О подтасовке фактов в репортаже неоднократно рассказывали сами фотографы. Так, Руйкович любил байку о том, как он поставил колхозников на колени в репортаже "Урожай". Пшеница в тот год не уродилась, была низкорослой и жидковатой, а съемка должна была показать торжество советского сельского хозяйства. Недолго думая, автор попросил героев репортажа встать на колени- так пшеница достала им до груди. Что касается отсутствия авторского начала- к сожалению, даже работы мастеров военной и довоенной фотографии, когда-то обладавших ярким собственным стилем, сливаются в одну унылую картинку. Складывается ощущение, что практически любой кадр- будь то снимки комбайнов в ночи или размножившиеся, как грибы после дождя всевозможные «Юности» и «Молодости»- могли быть спокойно сделаны любым из вышупомянутых пресс-фотографов. Даже в удачных кадрах угадать авторство крайне трудно, временами практически невозможно- ракурсы, темы, сюжеты постоянно повторяются.
Конечно, идеологическая машина предъявляла к пресс- фотографии ряд требований: советский человек должен был быть показан веселым и одновременно трудолюбивым, без интеллигентских рефлексий и недовольства на лице, урожаи и надои- рекордными, юность- свежей, детство- счастливым и смеющимся. И если в оттепельное время некоторые темы- то же детство- воспринимались почти как протест, к семидесятым они стали очевидным штампом. Готовясь к этой статье, я сравнивала между собой фотоальбом «Советский Союз» 1972 года издания, выпущенный к 50-летию образования СССР и ежегодники журнала «Советское фото», начавшие издаваться с 1970 года. «Идеологический альбом» не просто вызвал приступ острой тошноты штамповкой слов о «советском человеке, согретом вниманием партии»; он удивил крайне странным отбором фотографии- как будто составители брали наименее удачные, наиболее заезженные кадры, откровенную халтуру, в духе туристических открыток советской эпохи- безликие, некрасивые, никакие. Кроме того, в этом альбоме нигде не были указаны авторы- на последней странице мелким шрифтом упоминалось, что снимки были сделаны фотографами ТАСС, АПН, периодических изданий. Как рассказывают сами фотографы, никто из здравомыслящих людей не хотел по собственной воле участвовать в таких книгах- и поэтому их составляли люди, чаще всего не разбиравшиеся в фотографии, действовавшие по принципу «как бы чего не вышло».
Ежегодники «Советского фото» производят совсем иное ощущение- но и здесь год на год не приходится. Так, в альбоме 1970 года много качественной, даже авторской фотографии- скажем, есть психологические портреты молодой поэтессы Гунара Бинде, которые никоим образом нельзя назвать изображением счастливой девушки. Альбом же 72 года- практически тот же самый «Советский Союз».
разрушение репортажа
Влияние идеологии в «фото 60-70» однако не исчерпывалось просто неудачным редакторским отбором. Причины унылой безликости очень и очень многих снимков лежат куда глубже- в отсутствии школы и ощущении преемственности, дважды случившемся к 1960м годам разгроме репортажа, самих его принципах, выработанных еще в конце 1920-начале 1930х, а также основах пресловутой «советской художественности».

Что сделать
A) О чём Руйкович, согласно отрывку о советской пресс-фотографии, попросил героев репортажа «Урожай»?
B) Перечислите все требования к изображению, которые, по отрывку о советской пресс-фотографии, идеологическая машина предъявляла к пресс-фотографии.
Строки, помещённые далее, взяты из другого источника.

Фрагмент набора данных
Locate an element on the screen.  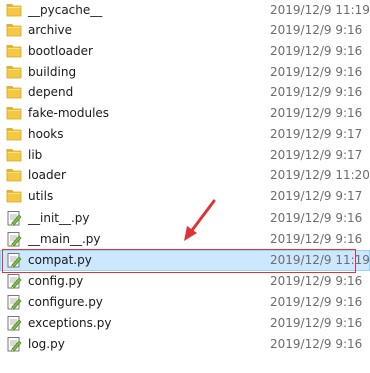
file-name: building is located at coordinates (52, 72).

Полученные ответы
A) Он попросил их встать на колени, чтобы пшеница доставала им до груди.

B)
- Советский человек: весёлый и одновременно трудолюбивый, без интеллигентских рефлексий и недовольства на лице.
- Урожаи и надои: рекордные.
- Юность: свежая.
- Детство: счастливое и смеющееся.